## [Your task]
Nothing outside the stretch is wanted. Repeat exactly the lines of the listing below from the one that contains "Согласен (188, 218)" through the one that contains "Туры (224, 85)", both ends included.

## [Given records]
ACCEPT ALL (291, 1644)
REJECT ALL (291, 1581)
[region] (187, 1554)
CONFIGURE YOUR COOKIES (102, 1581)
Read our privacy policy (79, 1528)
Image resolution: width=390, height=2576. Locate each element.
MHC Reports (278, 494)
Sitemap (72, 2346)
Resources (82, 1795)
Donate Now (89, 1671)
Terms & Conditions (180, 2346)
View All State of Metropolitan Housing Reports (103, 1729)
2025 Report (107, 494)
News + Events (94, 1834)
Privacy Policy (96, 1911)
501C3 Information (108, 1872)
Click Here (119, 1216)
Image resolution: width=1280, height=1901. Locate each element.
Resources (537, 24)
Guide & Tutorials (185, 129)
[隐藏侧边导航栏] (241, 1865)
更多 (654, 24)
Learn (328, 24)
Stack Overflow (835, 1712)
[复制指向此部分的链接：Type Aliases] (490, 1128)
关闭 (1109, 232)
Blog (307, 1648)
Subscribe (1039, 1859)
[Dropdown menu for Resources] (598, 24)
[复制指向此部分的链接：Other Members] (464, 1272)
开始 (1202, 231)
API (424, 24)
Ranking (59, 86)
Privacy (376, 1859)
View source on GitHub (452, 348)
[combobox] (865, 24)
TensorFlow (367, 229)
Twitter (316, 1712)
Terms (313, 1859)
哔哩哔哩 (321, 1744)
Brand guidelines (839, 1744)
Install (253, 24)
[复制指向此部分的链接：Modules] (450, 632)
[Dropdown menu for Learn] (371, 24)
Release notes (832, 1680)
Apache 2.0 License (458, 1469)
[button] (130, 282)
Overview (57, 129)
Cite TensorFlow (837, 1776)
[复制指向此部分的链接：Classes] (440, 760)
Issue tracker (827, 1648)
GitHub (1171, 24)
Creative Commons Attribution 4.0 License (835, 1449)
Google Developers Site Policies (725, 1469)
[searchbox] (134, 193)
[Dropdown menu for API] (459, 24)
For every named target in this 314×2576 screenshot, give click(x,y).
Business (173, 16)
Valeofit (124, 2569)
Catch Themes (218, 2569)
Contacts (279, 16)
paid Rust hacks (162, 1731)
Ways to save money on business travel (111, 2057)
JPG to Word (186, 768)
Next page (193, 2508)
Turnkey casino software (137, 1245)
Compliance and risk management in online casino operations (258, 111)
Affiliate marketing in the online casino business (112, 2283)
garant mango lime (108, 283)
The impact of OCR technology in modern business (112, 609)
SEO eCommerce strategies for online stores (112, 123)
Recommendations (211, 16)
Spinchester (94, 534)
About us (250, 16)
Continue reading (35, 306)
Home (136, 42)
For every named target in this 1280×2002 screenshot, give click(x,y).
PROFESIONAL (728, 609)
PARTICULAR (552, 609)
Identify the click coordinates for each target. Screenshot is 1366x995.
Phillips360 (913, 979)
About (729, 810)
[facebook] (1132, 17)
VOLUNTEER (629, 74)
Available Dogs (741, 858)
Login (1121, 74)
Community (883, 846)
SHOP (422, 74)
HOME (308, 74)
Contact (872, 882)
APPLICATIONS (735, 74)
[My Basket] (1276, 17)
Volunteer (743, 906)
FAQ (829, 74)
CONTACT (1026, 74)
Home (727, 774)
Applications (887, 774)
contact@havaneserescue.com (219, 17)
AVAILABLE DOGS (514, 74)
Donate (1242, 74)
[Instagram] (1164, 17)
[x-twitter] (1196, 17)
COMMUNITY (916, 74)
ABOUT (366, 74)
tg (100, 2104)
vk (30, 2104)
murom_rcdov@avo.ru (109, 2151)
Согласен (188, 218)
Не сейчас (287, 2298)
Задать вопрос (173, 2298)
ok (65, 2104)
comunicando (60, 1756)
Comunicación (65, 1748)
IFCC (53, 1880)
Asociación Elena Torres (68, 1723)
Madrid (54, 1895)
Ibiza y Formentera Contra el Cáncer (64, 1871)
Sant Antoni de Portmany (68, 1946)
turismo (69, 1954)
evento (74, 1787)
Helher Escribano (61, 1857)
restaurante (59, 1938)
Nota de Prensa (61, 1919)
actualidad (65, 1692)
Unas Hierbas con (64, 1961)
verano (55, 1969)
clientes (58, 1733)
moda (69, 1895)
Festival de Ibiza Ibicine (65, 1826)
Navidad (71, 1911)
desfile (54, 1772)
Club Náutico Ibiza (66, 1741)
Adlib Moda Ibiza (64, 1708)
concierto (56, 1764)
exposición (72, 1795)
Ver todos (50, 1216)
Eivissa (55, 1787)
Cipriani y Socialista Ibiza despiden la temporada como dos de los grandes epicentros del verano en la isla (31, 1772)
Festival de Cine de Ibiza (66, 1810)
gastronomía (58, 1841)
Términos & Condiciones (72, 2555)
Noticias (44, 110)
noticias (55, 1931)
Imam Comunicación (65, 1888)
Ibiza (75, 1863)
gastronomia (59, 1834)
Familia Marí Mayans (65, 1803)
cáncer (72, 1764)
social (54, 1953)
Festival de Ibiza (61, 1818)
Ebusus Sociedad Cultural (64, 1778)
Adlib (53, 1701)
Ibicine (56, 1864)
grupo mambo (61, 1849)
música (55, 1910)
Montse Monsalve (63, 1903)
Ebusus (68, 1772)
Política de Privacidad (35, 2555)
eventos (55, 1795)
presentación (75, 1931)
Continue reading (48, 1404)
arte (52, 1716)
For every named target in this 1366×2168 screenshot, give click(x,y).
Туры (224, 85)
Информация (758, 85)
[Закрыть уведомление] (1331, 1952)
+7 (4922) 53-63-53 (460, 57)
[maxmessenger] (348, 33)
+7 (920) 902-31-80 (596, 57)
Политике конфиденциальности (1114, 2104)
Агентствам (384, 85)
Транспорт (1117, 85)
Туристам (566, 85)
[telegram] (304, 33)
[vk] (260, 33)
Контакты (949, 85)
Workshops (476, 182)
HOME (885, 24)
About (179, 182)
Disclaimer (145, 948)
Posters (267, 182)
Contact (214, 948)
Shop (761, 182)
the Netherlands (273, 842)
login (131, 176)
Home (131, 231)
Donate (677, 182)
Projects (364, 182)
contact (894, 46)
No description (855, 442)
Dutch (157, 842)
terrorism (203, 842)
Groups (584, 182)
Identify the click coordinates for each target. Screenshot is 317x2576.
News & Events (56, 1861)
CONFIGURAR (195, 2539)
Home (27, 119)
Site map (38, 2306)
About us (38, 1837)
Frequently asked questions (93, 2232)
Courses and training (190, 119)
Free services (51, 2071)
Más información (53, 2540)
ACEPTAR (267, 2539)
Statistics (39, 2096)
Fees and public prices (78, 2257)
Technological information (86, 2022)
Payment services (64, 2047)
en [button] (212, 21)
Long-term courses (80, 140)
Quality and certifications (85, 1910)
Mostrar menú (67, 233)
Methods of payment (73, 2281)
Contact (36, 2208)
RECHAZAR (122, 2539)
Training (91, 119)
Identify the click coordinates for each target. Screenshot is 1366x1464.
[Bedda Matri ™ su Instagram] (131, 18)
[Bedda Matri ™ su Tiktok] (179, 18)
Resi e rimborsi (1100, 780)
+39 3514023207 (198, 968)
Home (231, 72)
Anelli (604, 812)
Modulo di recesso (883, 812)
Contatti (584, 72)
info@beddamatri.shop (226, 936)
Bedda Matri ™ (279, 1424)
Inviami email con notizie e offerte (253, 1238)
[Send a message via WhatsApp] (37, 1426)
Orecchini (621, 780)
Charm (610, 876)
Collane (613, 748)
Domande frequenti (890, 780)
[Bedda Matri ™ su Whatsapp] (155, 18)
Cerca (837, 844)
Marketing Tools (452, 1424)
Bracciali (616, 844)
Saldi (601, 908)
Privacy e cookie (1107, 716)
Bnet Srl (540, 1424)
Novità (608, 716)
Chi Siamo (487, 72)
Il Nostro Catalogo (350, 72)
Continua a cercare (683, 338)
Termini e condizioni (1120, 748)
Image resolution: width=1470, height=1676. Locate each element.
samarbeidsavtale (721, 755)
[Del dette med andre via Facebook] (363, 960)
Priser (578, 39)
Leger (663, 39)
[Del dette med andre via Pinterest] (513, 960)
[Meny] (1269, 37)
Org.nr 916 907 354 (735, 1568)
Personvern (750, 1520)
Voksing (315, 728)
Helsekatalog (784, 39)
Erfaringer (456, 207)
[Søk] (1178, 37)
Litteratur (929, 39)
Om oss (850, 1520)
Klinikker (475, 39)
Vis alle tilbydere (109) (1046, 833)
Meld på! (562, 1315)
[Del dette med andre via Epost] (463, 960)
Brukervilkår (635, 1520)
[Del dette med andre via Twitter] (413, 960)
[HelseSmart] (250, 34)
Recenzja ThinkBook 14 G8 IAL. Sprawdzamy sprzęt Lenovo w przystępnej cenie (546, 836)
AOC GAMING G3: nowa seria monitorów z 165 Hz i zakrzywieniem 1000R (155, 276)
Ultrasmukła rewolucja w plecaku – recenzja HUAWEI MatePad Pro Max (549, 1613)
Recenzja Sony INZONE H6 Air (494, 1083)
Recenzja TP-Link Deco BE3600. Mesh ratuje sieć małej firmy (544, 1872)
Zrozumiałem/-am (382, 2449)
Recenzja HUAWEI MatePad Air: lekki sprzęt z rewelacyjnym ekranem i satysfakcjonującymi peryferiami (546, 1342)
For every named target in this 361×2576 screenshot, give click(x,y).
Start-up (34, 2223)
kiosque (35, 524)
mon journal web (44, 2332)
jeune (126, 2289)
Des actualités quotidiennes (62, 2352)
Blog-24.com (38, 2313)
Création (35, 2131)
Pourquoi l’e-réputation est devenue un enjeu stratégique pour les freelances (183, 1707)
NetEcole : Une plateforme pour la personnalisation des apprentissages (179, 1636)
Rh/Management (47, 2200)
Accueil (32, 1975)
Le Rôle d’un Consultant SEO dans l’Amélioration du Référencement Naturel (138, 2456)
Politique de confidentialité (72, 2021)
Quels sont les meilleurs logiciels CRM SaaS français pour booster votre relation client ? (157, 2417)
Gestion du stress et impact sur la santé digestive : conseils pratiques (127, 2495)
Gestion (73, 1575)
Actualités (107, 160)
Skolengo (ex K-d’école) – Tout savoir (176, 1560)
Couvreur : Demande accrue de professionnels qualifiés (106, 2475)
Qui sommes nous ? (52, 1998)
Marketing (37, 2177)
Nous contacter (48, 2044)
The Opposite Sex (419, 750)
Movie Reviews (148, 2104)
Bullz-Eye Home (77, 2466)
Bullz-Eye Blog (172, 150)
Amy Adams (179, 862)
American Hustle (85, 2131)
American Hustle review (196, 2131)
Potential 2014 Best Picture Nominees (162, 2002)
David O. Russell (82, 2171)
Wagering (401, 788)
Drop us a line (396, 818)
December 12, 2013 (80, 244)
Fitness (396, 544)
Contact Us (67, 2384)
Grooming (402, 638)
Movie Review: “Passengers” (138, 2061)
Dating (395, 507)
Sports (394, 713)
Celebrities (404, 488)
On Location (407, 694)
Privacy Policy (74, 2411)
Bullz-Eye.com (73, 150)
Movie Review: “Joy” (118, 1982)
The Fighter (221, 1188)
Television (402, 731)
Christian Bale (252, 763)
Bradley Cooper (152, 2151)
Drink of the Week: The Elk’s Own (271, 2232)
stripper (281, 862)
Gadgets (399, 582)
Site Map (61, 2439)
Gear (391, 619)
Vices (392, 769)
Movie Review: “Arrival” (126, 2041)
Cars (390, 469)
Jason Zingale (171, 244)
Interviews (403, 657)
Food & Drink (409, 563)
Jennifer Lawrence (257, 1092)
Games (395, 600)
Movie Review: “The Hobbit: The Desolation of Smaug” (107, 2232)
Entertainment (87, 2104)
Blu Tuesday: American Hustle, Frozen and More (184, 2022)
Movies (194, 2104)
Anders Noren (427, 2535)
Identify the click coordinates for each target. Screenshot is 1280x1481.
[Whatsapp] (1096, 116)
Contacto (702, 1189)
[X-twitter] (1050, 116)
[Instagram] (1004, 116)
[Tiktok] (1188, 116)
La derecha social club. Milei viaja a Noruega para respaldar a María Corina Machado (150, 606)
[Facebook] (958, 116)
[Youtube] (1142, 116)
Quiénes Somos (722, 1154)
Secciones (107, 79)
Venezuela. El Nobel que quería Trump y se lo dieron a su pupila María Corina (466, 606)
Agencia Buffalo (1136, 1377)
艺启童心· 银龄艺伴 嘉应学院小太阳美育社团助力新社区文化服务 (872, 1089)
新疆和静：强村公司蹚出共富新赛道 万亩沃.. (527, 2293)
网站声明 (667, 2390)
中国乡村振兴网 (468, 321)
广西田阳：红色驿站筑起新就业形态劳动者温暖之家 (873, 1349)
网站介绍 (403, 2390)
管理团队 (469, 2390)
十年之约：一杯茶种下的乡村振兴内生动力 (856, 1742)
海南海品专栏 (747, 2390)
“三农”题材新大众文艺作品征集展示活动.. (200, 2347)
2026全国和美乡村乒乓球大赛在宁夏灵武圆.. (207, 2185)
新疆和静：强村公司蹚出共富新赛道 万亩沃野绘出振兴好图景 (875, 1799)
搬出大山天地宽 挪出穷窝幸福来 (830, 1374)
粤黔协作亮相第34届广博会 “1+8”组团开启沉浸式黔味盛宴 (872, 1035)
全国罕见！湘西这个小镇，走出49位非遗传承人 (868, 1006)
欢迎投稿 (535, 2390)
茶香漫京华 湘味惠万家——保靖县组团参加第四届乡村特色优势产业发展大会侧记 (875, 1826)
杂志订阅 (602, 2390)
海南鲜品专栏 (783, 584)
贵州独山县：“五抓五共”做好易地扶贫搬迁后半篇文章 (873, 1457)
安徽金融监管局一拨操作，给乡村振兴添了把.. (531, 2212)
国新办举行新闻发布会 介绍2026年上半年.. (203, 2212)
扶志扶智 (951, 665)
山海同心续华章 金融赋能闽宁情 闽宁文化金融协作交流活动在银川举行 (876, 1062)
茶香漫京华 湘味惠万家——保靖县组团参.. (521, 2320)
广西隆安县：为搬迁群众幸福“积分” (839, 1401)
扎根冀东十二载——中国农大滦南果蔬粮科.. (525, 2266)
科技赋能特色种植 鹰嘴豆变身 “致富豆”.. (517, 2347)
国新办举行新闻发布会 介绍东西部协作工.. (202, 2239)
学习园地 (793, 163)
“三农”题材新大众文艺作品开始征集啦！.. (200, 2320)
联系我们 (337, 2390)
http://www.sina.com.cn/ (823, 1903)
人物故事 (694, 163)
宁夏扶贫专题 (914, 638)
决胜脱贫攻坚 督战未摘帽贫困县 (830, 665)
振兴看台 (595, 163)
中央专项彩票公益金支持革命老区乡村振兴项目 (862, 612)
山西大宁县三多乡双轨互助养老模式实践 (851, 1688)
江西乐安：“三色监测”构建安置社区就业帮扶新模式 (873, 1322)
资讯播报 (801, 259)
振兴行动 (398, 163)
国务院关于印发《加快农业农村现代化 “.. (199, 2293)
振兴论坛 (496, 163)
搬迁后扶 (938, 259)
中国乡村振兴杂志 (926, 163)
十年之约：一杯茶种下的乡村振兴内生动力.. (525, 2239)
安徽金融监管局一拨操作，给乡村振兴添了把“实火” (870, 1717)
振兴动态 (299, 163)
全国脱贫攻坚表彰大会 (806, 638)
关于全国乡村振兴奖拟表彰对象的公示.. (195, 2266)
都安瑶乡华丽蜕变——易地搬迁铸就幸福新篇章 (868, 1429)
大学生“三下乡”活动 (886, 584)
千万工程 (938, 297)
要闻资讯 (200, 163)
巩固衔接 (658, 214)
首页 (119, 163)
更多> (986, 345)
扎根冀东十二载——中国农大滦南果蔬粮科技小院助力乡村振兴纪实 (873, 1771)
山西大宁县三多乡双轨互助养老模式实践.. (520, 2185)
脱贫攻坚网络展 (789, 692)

## [Your solution]
Согласен (188, 218)
Не сейчас (287, 2298)
Задать вопрос (173, 2298)
ok (65, 2104)
comunicando (60, 1756)
Comunicación (65, 1748)
IFCC (53, 1880)
Asociación Elena Torres (68, 1723)
Madrid (54, 1895)
Ibiza y Formentera Contra el Cáncer (64, 1871)
Sant Antoni de Portmany (68, 1946)
turismo (69, 1954)
evento (74, 1787)
Helher Escribano (61, 1857)
restaurante (59, 1938)
Nota de Prensa (61, 1919)
actualidad (65, 1692)
Unas Hierbas con (64, 1961)
verano (55, 1969)
clientes (58, 1733)
moda (69, 1895)
Festival de Ibiza Ibicine (65, 1826)
Navidad (71, 1911)
desfile (54, 1772)
Club Náutico Ibiza (66, 1741)
Adlib Moda Ibiza (64, 1708)
concierto (56, 1764)
exposición (72, 1795)
Ver todos (50, 1216)
Eivissa (55, 1787)
Cipriani y Socialista Ibiza despiden la temporada como dos de los grandes epicentros del verano en la isla (31, 1772)
Festival de Cine de Ibiza (66, 1810)
gastronomía (58, 1841)
Términos & Condiciones (72, 2555)
Noticias (44, 110)
noticias (55, 1931)
Imam Comunicación (65, 1888)
Ibiza (75, 1863)
gastronomia (59, 1834)
Familia Marí Mayans (65, 1803)
cáncer (72, 1764)
social (54, 1953)
Festival de Ibiza (61, 1818)
Ebusus Sociedad Cultural (64, 1778)
Adlib (53, 1701)
Ibicine (56, 1864)
grupo mambo (61, 1849)
música (55, 1910)
Montse Monsalve (63, 1903)
Ebusus (68, 1772)
Política de Privacidad (35, 2555)
eventos (55, 1795)
presentación (75, 1931)
Continue reading (48, 1404)
arte (52, 1716)
For every named target in this 1366×2168 screenshot, give click(x,y).
Туры (224, 85)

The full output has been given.